5. If the proviso to section 13 applies to this case, then ordinarily the only question that would remain would be one of fact, viz., whether the estimate made by the authorities or the Tribunal was or was not possible on an examination of the material on record. But the error of law pointed out on behalf of the assessee is that, whereas at all stages the estimate was based on what are described as comparable cases, at no stage was the assessee put on notice of the same and given an opportunity to persuade the authorities or the Tribunal that the conditions of trade obtaining in such comparable cases were different from the conditions of his own trade and that therefore the measure of profits in those cases should not be looked into for estimating the profits of his own trade.
6. That such an opportunity should be given to an assessee is the decision of the Supreme Court in Dhakeswari Cotton Mills Ltd. v. Commissioner of Income-tax. The principle was applied by this court in the case of K. Baliah v. Commissioner of Income-tax. On behalf of the department, however, it has been argued that the principle stated in Dhakeswari Cotton Mills has later been modified by the Supreme Court in the case of S.N. Namasivayam Chettiar v. Commissioner of Income-tax, and that in Baliah's case mentioned above the question itself was framed exclusively on the complaint of the assessee therein that he had not been given an opportunity of looking into the alleged comparable cases.

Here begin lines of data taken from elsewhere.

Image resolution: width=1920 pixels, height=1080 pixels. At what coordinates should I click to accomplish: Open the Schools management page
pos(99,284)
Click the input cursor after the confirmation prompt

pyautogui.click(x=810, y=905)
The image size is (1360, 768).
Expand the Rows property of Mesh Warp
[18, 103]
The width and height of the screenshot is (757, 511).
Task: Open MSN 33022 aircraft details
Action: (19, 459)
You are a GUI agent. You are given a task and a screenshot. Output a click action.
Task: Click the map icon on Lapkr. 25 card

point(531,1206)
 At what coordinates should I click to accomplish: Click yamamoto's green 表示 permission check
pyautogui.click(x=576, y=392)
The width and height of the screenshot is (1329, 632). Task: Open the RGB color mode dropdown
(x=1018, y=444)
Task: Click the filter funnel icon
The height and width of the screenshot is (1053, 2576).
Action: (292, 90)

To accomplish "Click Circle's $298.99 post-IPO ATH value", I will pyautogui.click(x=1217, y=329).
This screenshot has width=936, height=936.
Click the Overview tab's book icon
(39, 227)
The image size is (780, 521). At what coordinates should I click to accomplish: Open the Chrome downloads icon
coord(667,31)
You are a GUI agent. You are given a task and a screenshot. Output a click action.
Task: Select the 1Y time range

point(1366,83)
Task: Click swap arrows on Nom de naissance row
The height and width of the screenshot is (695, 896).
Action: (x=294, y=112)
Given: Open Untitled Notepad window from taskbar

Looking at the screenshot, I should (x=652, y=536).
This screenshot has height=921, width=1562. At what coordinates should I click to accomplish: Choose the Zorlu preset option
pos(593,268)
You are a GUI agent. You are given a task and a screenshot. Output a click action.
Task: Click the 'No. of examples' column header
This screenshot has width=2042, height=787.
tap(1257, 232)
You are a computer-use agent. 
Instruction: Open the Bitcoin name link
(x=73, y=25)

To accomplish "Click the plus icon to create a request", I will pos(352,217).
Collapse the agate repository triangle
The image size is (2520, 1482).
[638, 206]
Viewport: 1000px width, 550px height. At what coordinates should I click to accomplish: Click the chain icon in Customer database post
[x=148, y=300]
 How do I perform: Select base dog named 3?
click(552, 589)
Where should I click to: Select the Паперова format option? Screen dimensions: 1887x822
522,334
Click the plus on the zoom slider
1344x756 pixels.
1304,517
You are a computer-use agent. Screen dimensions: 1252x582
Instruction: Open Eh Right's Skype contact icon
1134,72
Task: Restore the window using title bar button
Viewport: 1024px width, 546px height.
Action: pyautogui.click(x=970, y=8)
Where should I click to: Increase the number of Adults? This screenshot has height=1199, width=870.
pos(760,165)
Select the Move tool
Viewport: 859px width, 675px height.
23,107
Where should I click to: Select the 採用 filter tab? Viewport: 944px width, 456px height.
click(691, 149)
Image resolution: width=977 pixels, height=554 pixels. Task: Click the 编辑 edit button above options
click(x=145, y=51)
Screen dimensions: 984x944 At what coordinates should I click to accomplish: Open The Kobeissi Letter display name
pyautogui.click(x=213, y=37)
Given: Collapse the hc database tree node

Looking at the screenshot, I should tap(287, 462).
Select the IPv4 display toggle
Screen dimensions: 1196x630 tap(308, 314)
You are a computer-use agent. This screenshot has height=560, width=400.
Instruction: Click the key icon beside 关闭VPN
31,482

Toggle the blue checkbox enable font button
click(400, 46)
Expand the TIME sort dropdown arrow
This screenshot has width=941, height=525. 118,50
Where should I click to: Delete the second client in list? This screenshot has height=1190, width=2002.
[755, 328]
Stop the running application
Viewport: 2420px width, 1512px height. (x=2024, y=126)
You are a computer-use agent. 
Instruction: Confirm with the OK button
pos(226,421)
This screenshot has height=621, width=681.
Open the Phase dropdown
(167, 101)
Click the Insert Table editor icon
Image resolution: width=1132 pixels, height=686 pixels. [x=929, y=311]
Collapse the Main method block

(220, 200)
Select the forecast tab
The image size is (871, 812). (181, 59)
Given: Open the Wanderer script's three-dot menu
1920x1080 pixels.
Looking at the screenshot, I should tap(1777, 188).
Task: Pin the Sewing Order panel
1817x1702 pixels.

7. In the case of S.N. Namasivayam Chettiar relied upon by the Tribunal, the Supreme Court did not depart from the principles stated by it is Dhakeswari Cotton Mills' case. Indeed the position upon facts in that case was that the complaint made against the Appellate Tribunal that it had not given the assessee an opportunity of the type described in Dhakeswari Cotton Mills' case was not warranted upon facts. Regarding the framing of the question, the difference between the question framed in Baliah's case and the question framed in this case is of little consequence for the reason already discussed above, indicating the exact effect and meaning of the question as framed in the peculiar circumstances of this case.
8. On the question of fact whether the assessee had or had not been given an opportunity to look into the alleged comparable cases, it is unnecessary to go beyond what is found stated expressly in paragraphs 3 and 4 of the statement of case submitted by the Tribunal. In the former paragraph, while enumerating the questions raised before the Appellate Assistant Commissioner, the Tribunal clearly states that one of the contentions was that the comparable cases were not put to the assessee and that, therefore, the assessee had no opportunity to show that they were not comparable cases at all. In paragraph 4 the Tribunal states that all the contentions raised before the Appellate Assistant Commissioner were once against urged before the Tribunal. The appellate order of the Tribunal disclosed no consideration of this point by the Tribunal.
9. The result, therefore, is that the order of the Tribunal in these circumstances, which involves a contravention of the principles stated by the Supreme Court in the cases cited above, is an order which is illegal for the said reasons.
10. Our answer to the question, therefore, is that, on the facts and in the circumstances of this case, the Appellate Tribunal was not justified in sustaining the entire addition of Rs. 25,792 on account of deficiency in the gross profits as returned, without giving an opportunity to the assessee to look into the comparable cases and to satisfy the Tribunal that they may not be comparable cases. The Tribunal should have given such an opportunity by way of correcting the errors committed by the original and the first appellate authorities in not having given such an opportunity to the assessee. The effect of this answer is that the assessee's appeal before the Tribunal has not yet been decided in accordance with law.
11. The assessee will have his costs. Advocate's fee Rs. 250.